The researchers measured peak exercise capacity using cardiopulmonary exercise testing at baseline and at the end of the rehabilitation session sequence, and found that the 16% average level of improvement among patients at least 75 years old closely matched the average 19% improvement among the patients younger than 60, and the 17% average improvement among everyone else, Dr. Pardaens and her associates reported. All age groups also showed similar improvements in their average ventilatory equivalence ratio, as well as their average 6-minute walk distance; however, the 29% average increased distance among patients younger than 60 years significantly exceeded the 19% average increase among those aged 75 or older.


The group’s second analysis focused on the 371 patients who underwent cardiac rehabilitation at the University of Ghent during January 2010 through May 2012 from among the 1,253 patients hospitalized during this period for an acute coronary syndrome event, cardiac surgery, or heart failure. In this pool of more than 1,000 patients who were potentially eligible to participate, only 30% actually enrolled in the rehabilitation program. The cardiac rehabilitation program again involved two to three sessions per week, with a goal for patients to complete 45 sessions within 5 months.


The sign-up rate for rehabilitation lagged even more among the 428 patients from the larger group whose index hospitalization had been for heart failure, with 37 of the acute heart failure patients (9%) actually engaging in rehabilitation. Rehabilitation participation was highest, a 56% rate, among the 358 patients who had been hospitalized for cardiac surgery, with a 28% uptake rate among 467 patients who had an ACS event.


Despite the low, 9% uptake of cardiac rehabilitation in heart failure patients, their benefit from participation closely tracked the benefit seen in surgery and ACS patients. Improvement in peak exercise capacity over baseline at the end of rehabilitation averaged 19% in the heart failure patients, 17% in the ACS patients, and 24% in the surgery patients, differences that were not statistically significant, reported Dr. Pardaens. All three subgroups also had similar average improvements in their 6-minute walk distance, which rose by an average of 21% in the heart failure patients and by averages of 27% and 28% in the other two subgroups.

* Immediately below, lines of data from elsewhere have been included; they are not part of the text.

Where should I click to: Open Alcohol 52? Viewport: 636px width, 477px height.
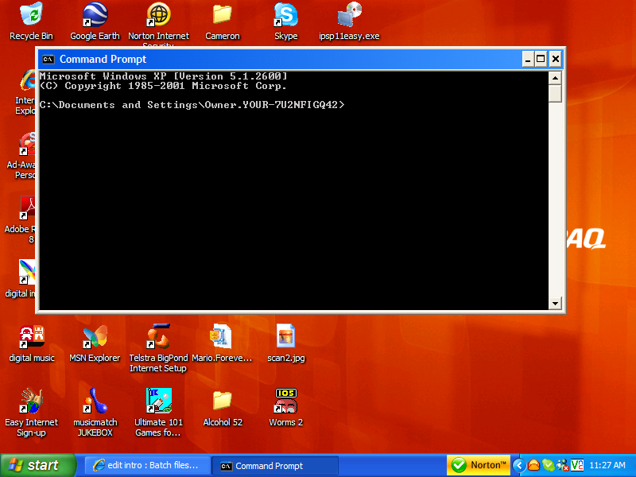[222, 398]
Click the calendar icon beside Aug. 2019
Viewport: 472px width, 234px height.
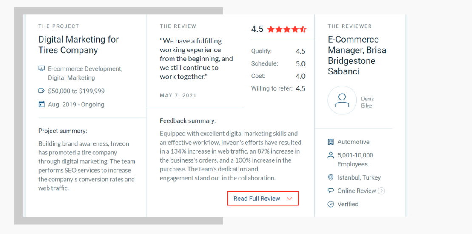click(x=42, y=104)
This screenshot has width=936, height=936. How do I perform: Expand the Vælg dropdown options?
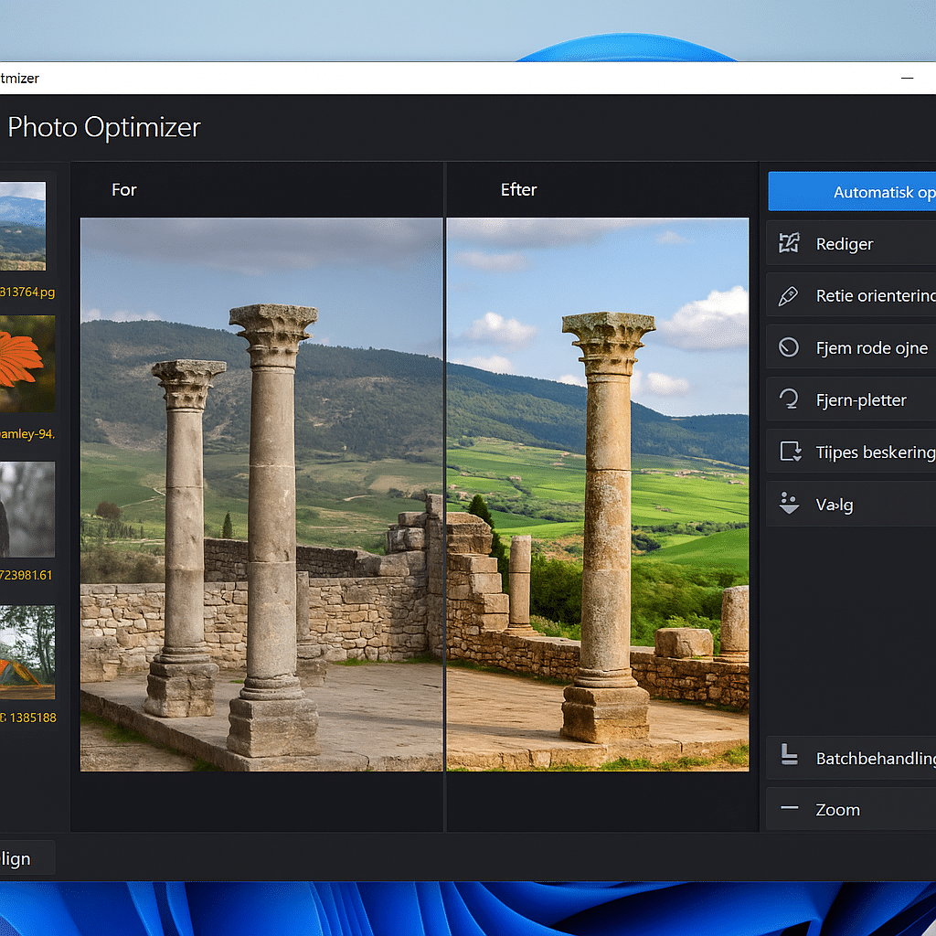(850, 504)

Based on the efficacy but low usage of cardiac rehabilitation, future research should examine ways to boost its use by heart failure patients, concluded Dr. Pardaens.


Dr. Pardaens and her associates said they had no relevant financial disclosures.


View on the News
Steps in the right direction


Cardiac rehabilitation is undoubtedly an essential component of the contemporary treatment of patients with coronary disease and heart failure.


Exercise training has the potential to act as a catalyst for promoting other aspects of rehabilitation, including risk factor modification through therapeutic lifestyle changes and optimization of psychosocial support. Similarly, among patients who are elderly, such outcome measures may include the achievement of functional independence, the prevention of premature disability, and a reduction in the need for custodial care.


Despite limited data, older patients have shown improvement in their exercise tolerance comparable to that of younger patients participating in equivalent exercise programs. In addition, the safety of exercise within cardiac rehabilitation programs is well accepted and established.


Dr. Jun Chiong is associate professor of medicine at Loma Linda (Calif.) University Medical Center. He is on the on the advisory board of CHEST Physician.